Northern Shuswap members prepare for Treaty referendum on Feb. 11

An important step in a historic treaty negotiation involving First Nations in this region will be taken next week.

The Canim Lake Band near 100 Mile House is one of four Northern Secwepemc (Shuswap) te Qelmucw (NStQ) bands involved in the BC Treaty Process since 1993.

The treaty negotiations with the federal and provincial governments cover a wide range of issues surrounding territory, governance and resources, and are seen by some as a path toward greater self-determination for First Nations.

Close to 600 of the NStQ’s 2,500 members are eligible to vote in a referendum on Feb. 11 on whether to pursue the treaty negotiations further.

The First Nations bands include Tsq’escen’ (Canim Lake), Stswecem’c/Xgat’tem (Canoe Creek/Dog Creek), Xats’ull/Cmetem’ (Soda Creek) and T’exelc (Williams Lake).

The Northern Shuswap Tribal Council and its affiliated NStQ Treaty Group is holding the Agreement-in-Principle (AiP) referendum on Feb. 11 with community polling stations open from 9 a.m. to 8 p.m. NStQ band members 18 years of age and older are eligible to vote at their own bands’ polling station only.

The referendum will decide whether the NStQ membership wishes to continue into the final negotiations stage (Stage 5) of the six-stage made-in-BC Treaty Process. It is not a vote on the Treaty itself.

The yes-or-no question is: “Do you support the recommendation of the NStQ Leadership Council to proceed to Final Agreement Negotiations?”

Stage 5 can take anywhere from three to five years to complete, says an NStQ spokesperson.

“Once a ‘final agreement’ is negotiated, the NStQ membership will be holding a final vote whether to accept the treaty, before the ‘Implementation’ (Stage 6) can begin,” says Brad McGuire, the Northern Shuswap Treaty Society’s communications co-ordinator.

“The NStQ Leadership feels they need the support of the community members themselves, before moving forward in the process. They truly want this to be a ‘people’s process’ and not driven by only the governments of Canada, B.C. and the NStQ leadership.”

Over the past year, the treaty teams have held community meetings, urban meetings (for those members who live elsewhere – Vancouver, Kamloops, and Prince George), and more recently in the past couple of months have been meeting directly with families in their homes to provide as much information about the treaty as possible, McGuire says, adding “So members cast an informed vote on Feb. 11.”

Referendum results will be available after 10 a.m. on Feb. 12.

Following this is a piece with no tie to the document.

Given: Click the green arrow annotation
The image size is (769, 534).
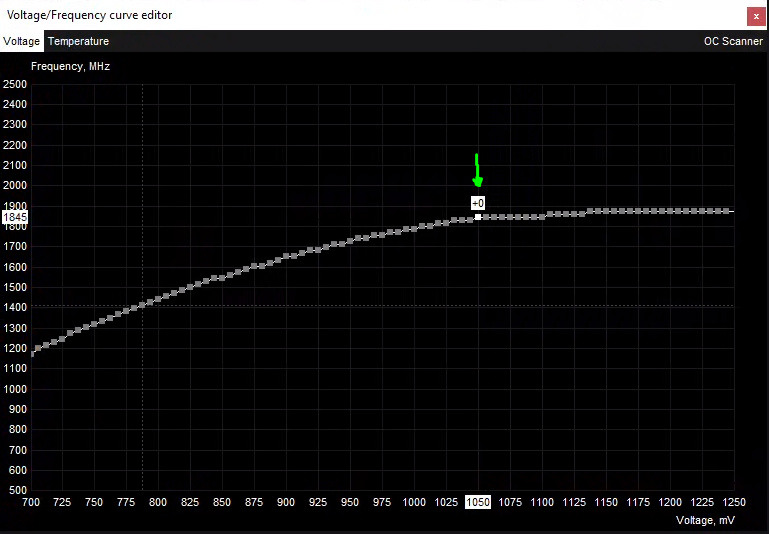Looking at the screenshot, I should [477, 171].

In a video posted on the NStQ Treaty Facebook page, leaders from the four First Nations involved discuss the importance of the negotiations, which include territorial claims.

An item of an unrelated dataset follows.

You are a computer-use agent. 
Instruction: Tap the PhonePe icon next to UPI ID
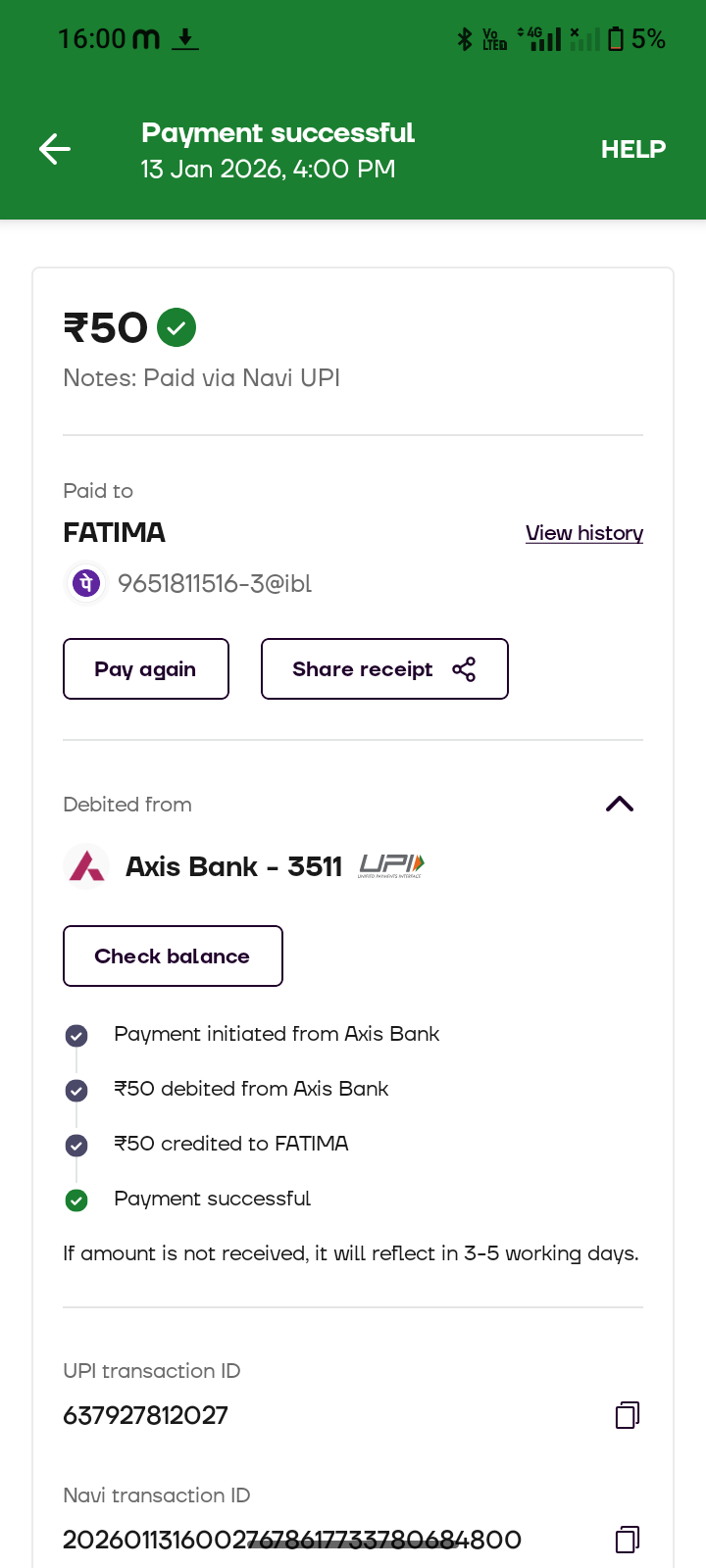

“Our lands have always sustained us,” Canim Lake Band Chief Mike Archie says in the video clip. “Our lands hold the story and our lands define who we are.”

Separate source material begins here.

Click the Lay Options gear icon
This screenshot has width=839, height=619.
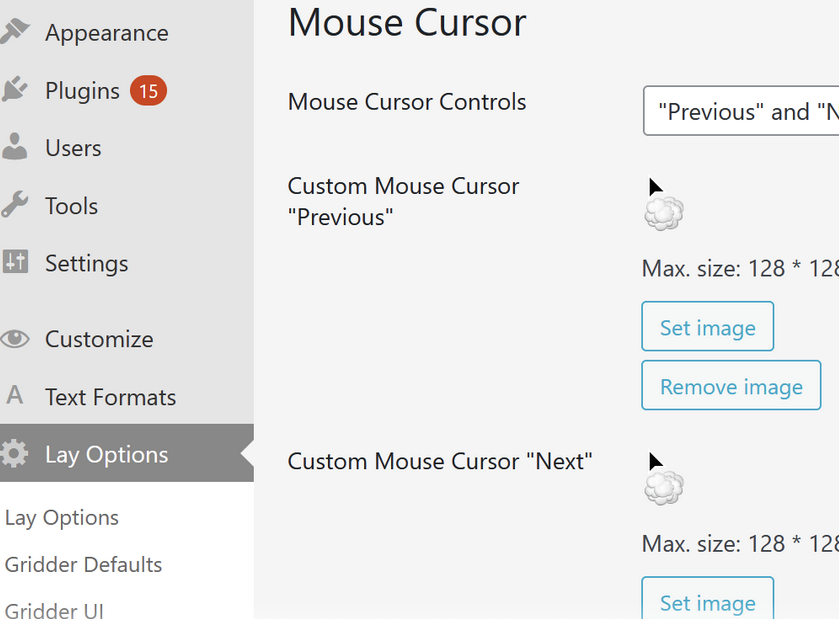14,454
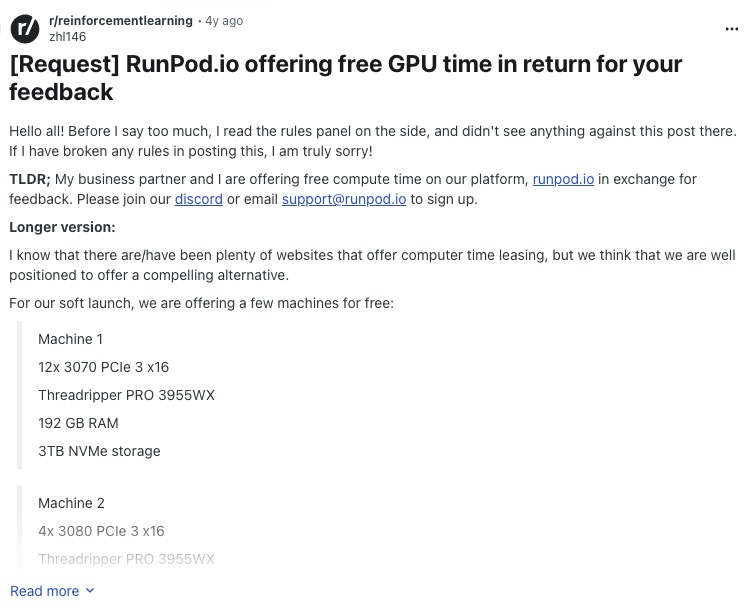
Task: Click the RunPod.io post title
Action: pyautogui.click(x=345, y=78)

The five polling stations are Canim Lake Indian Band (Tsq’escen’) – Canim Lake Band Administration Building; Williams Lake Indian Band (T’exelc) – Elizabeth Grouse Gymnasium; Soda Creek Indian Band (Xats’ūll) – Soda Creek Health Station; Stswecem’c/Xgat’tem First Nation (Canoe Creek/Dog Creek Indian bands) – Rosie Seymour Gymnasium and Dog Creek Community Centre.